As designed and implemented by professionals at two clinics examined and professionals employed by the insurance companies – professionals who are out of scope of competence for evaluation of relevant research and for program development for use of evidence based practice (EBP) MH and SU practices for substance use disorders – neither program is providing any services constituting EBP for substance use disorders or opioid use disorder, instead treatment as usual (TAU), TAU established as predicting no benefit or harm by decades of established research and as by academic, journalistic and documentary exposure:

In Summary

Evidence for the universally accepted medical fix for the medically-generated opioid crisis, Medication-Assisted Treatment, is at best inconclusive, with multiple studies pointing to treatment failure and MAT as a currently unvalidated approach. More fundamentally problematic, the over-focus on medically managed programs prescribing substitute opioids for the crisis appears to have resulted in the actual treatment part of MAT regressing to traditional “addiction treatment”, or treatment as usual (TAU), approaches that have never been evidenced as effective.

Current research does not support confidence in benefit attributable directly to use of prescribed Suboxone or other substitute opioids. Instead, it points strongly to the conclusion that whatever factors are responsible for decreases in lethal overdoses (distinguished from overdoses), Suboxone and MAT are not providing outcomes predicted if those approaches had been over past decades providing significant therapeutic/behavioral/psychosocial benefit to problem opioid users.
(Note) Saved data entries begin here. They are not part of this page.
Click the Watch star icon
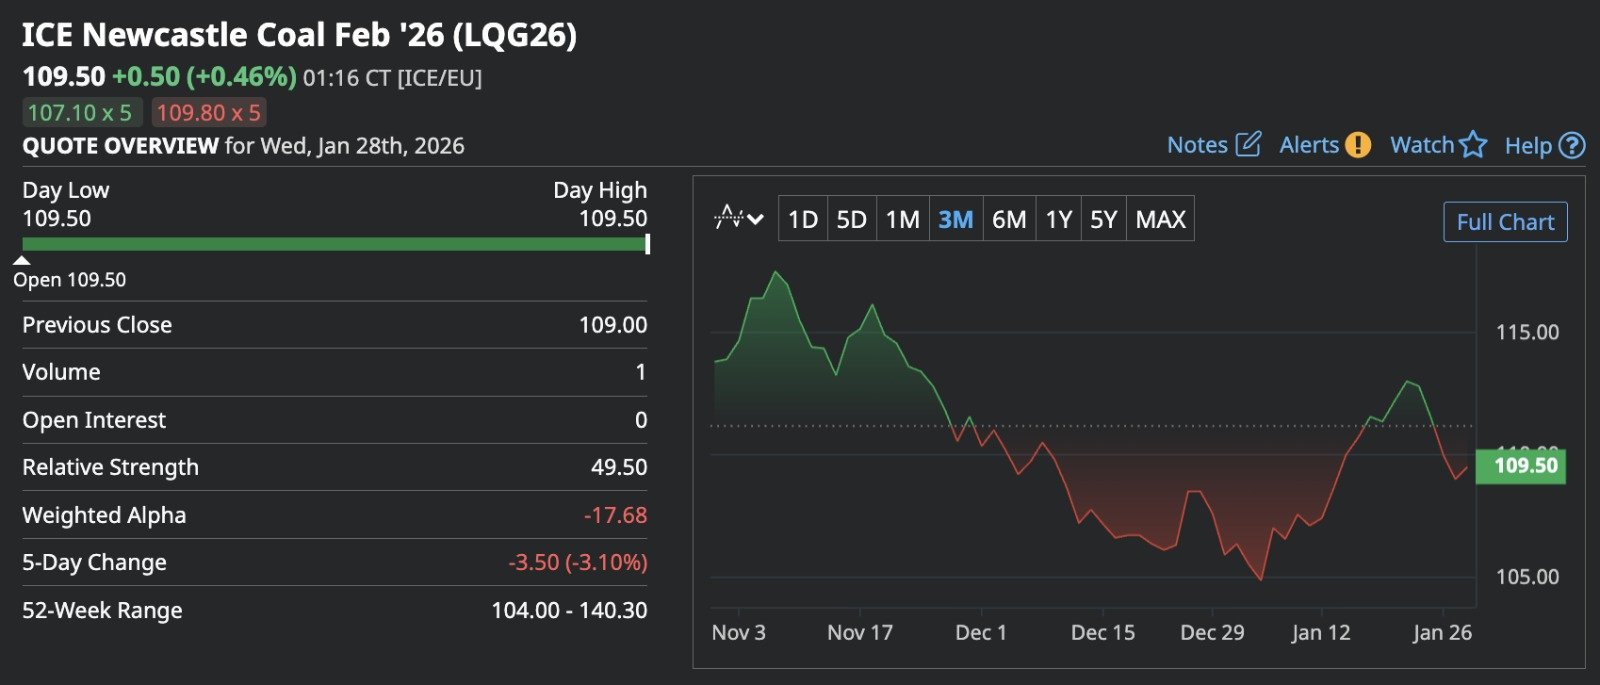This screenshot has height=685, width=1600. (x=1473, y=145)

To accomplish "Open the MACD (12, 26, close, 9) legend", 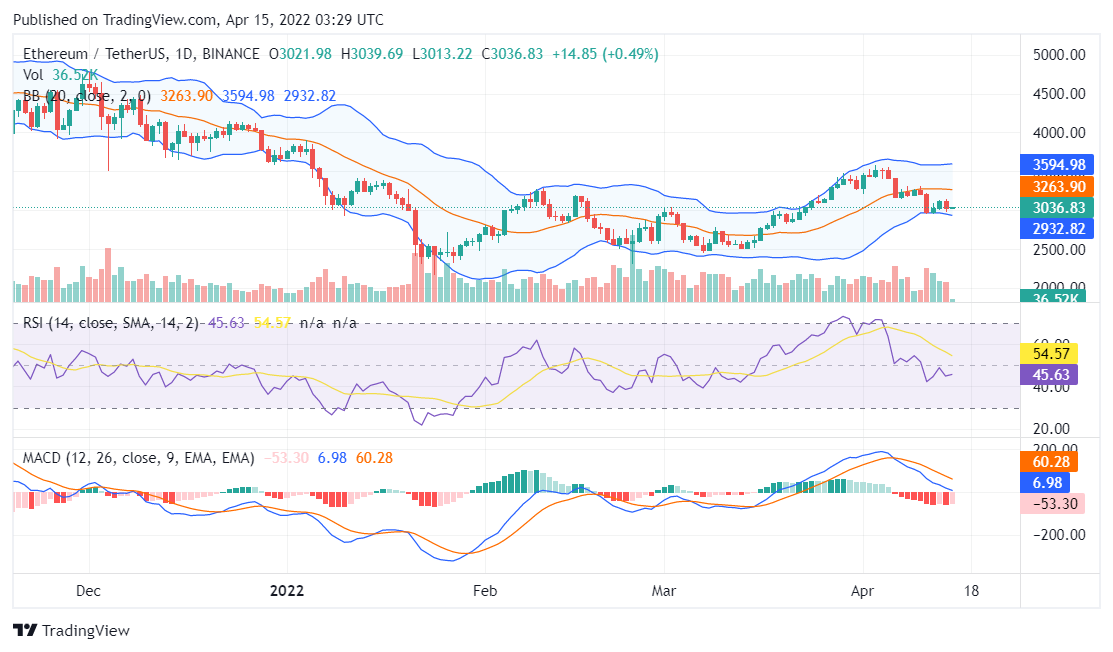I will [138, 458].
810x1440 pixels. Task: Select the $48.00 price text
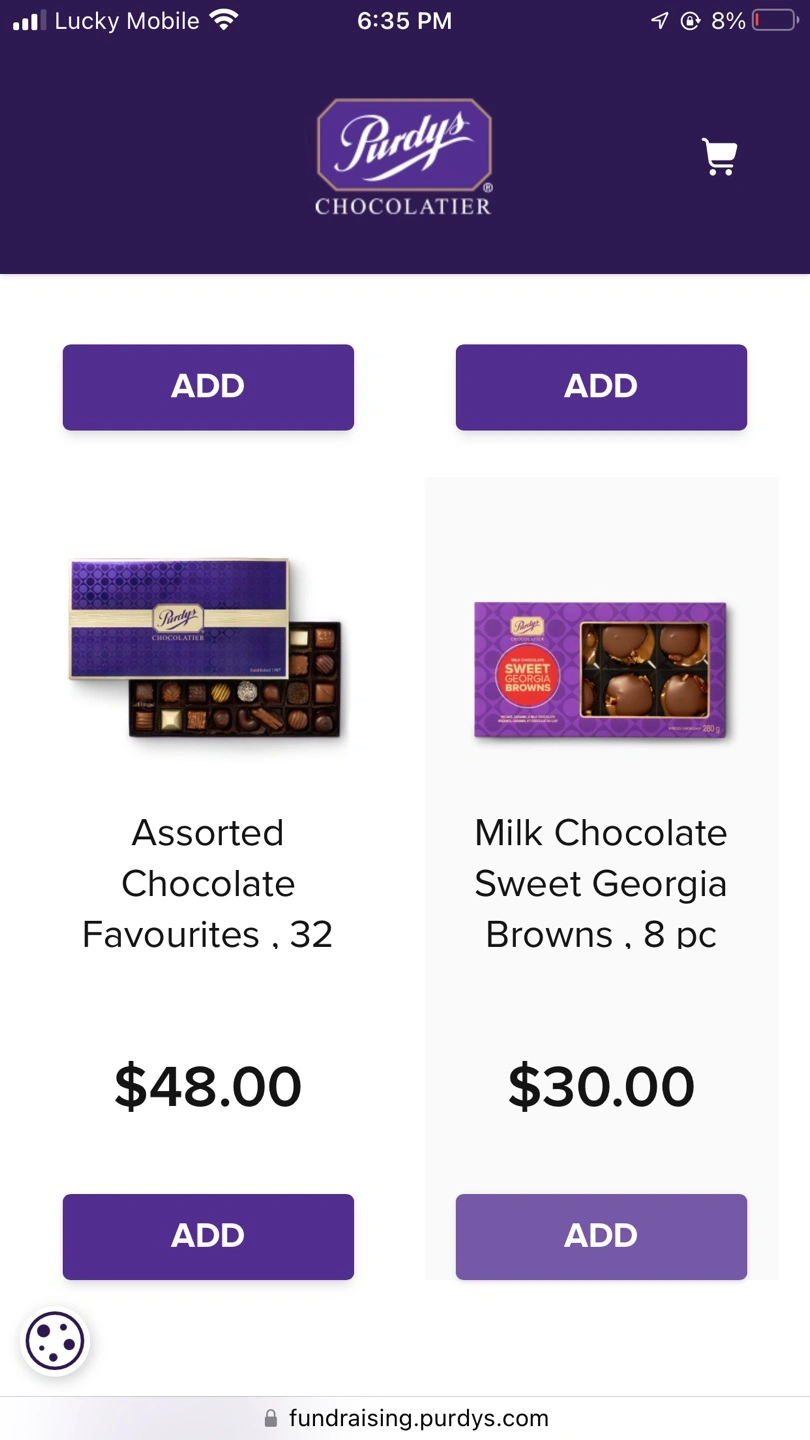click(x=208, y=1087)
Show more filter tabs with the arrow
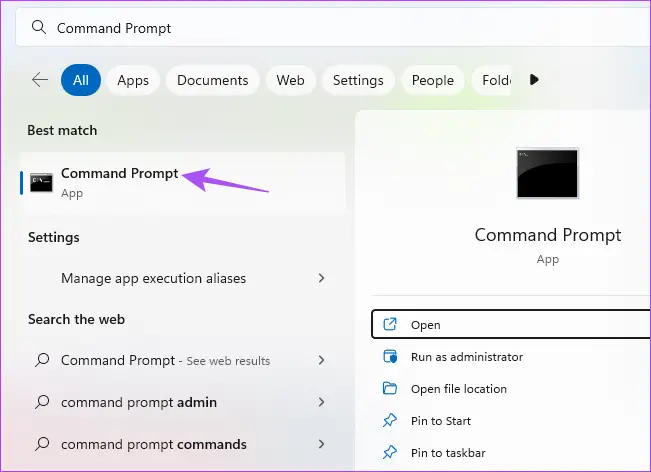The image size is (651, 472). 534,80
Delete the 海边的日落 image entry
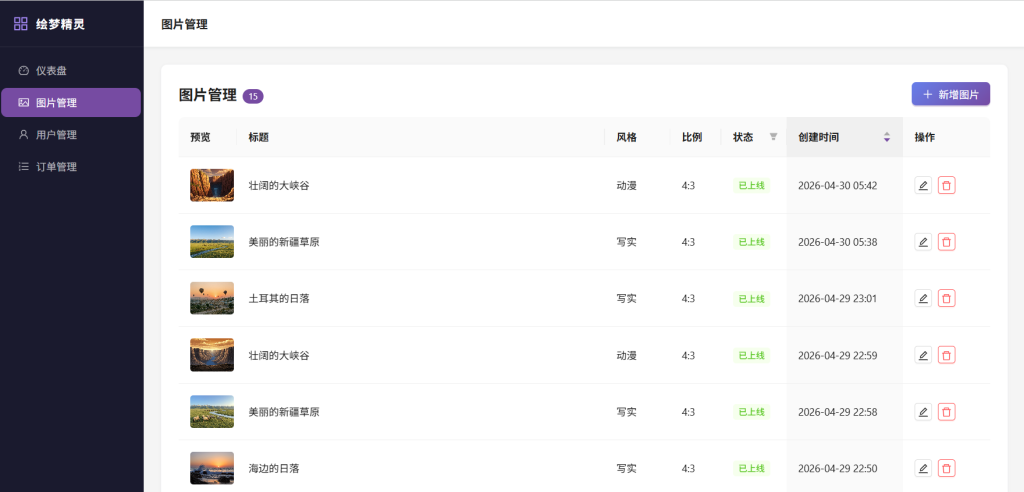The image size is (1024, 492). 947,468
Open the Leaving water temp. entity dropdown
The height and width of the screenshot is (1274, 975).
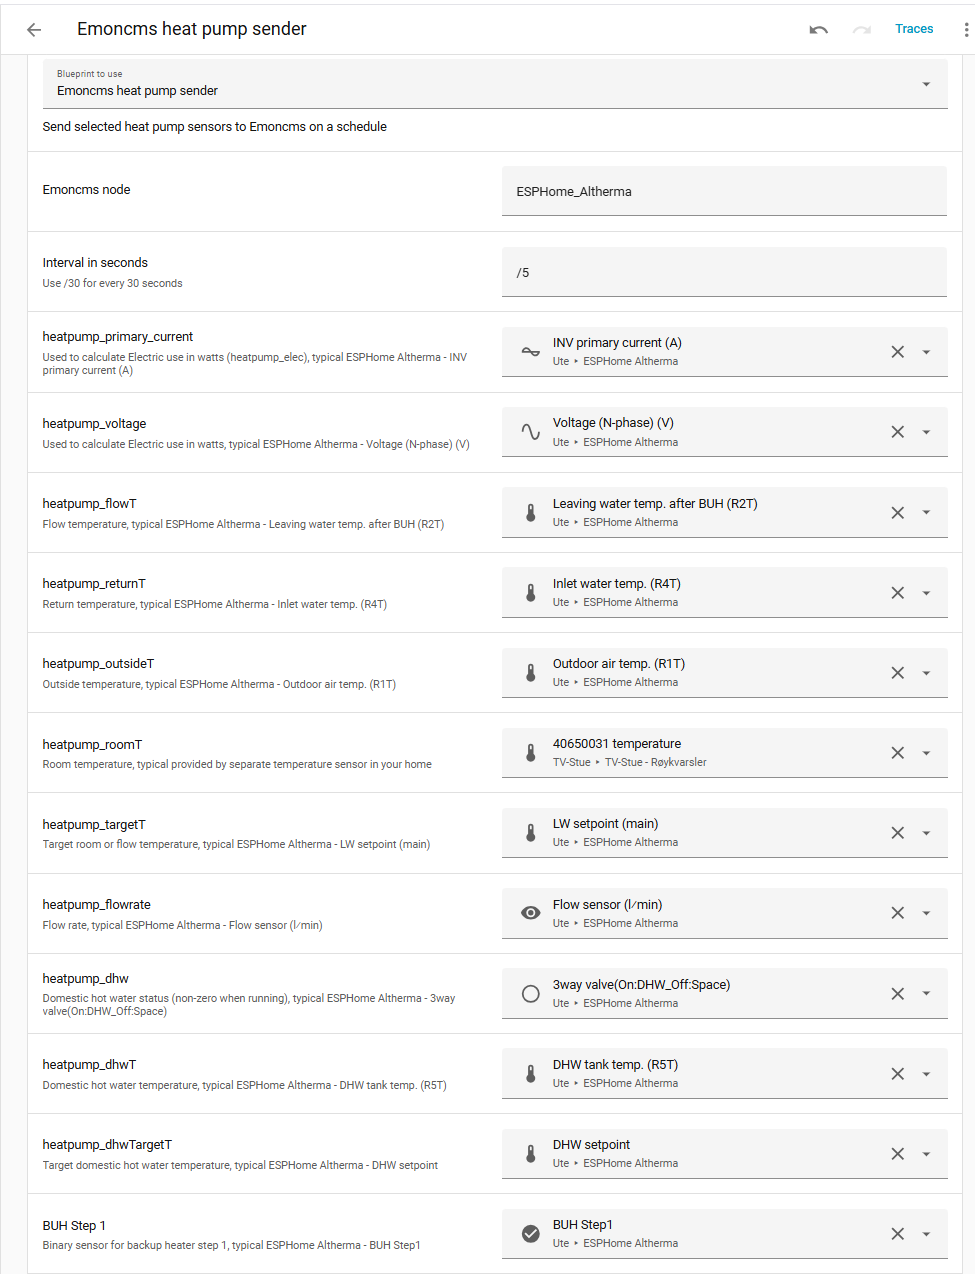[926, 513]

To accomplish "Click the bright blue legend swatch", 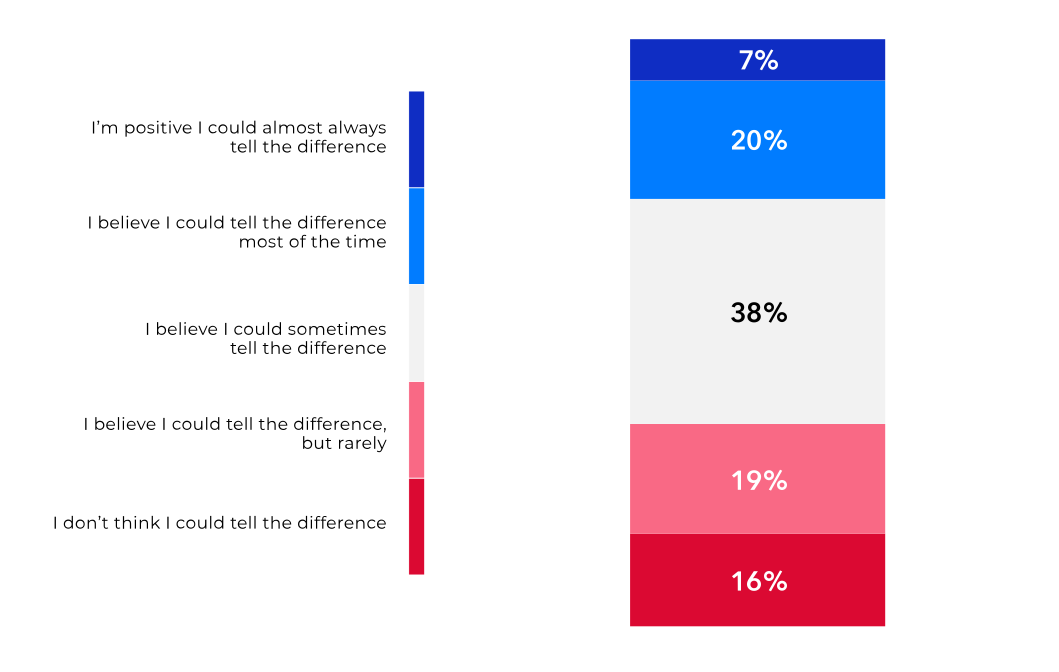I will [416, 236].
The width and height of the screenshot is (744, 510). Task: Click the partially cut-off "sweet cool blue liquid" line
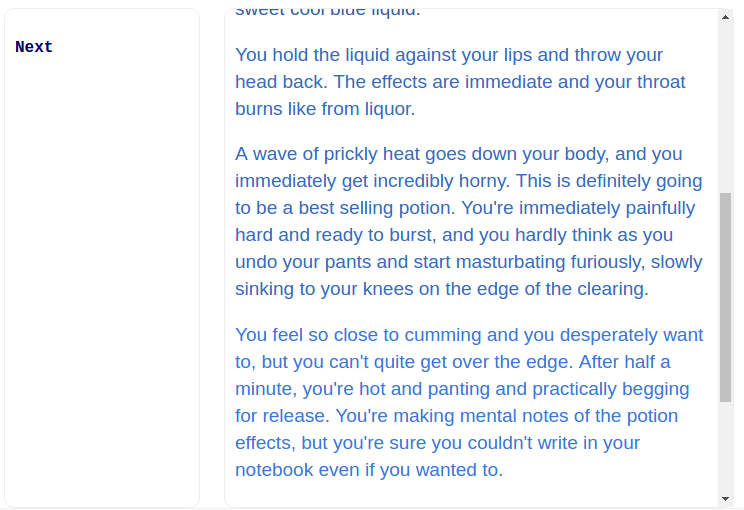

Critically, the at best mixed and inconclusive research base for benefit from Suboxone and other MAT, with short windows of opportunity for treatment engagement, points to the necessary and crucial role of the actual treatment component of MAT to provide benefit and begin to address the opioid crisis. As evidenced and referenced in a series of upcoming posts, therapies supported as effective are psychotherapies in individual, not group modality, (behavioral health therapies delivered by qualified mental health professionals with background in substance use treatment) for substance use, a set of practices that are distinct from those historically and currently provided almost universally in programs and settings providing treatment as usual (TAU) for substance use.

Why A Critical Discourse?

Because an uncontrolled epidemic of desperate and deadly use of pain-numbing opioid drugs is just the most visible of America’s lethal crises of drug misuse, suicide, depression, of obesity and sickness, of social illness. Because the matrix of health experts and institutions constructed and identified by mass media as trusted authorities – publicly funded and entrusted to protect public health – instead collude to fabricate false assurances like those that created an opioid crisis, while promising medical cures that never come and can never come, while epidemics worsen. Because the “journalists” responsible for protecting public well-being have failed to fight for truth, traded that duty away for their careers, their abdication and cowardice rewarded daily in corporate news offices, attempts to expose that failure and their fabrications punished.

Open, critical examination, exposure, and deconstruction of their lethal matrix of fabrications is a matter of survival, is cure for mass illness and crisis, demands of us a critical discourse.

Crisis is a necessary condition for a questioning of doxa, but is not in itself a sufficient condition for the production of a critical discourse.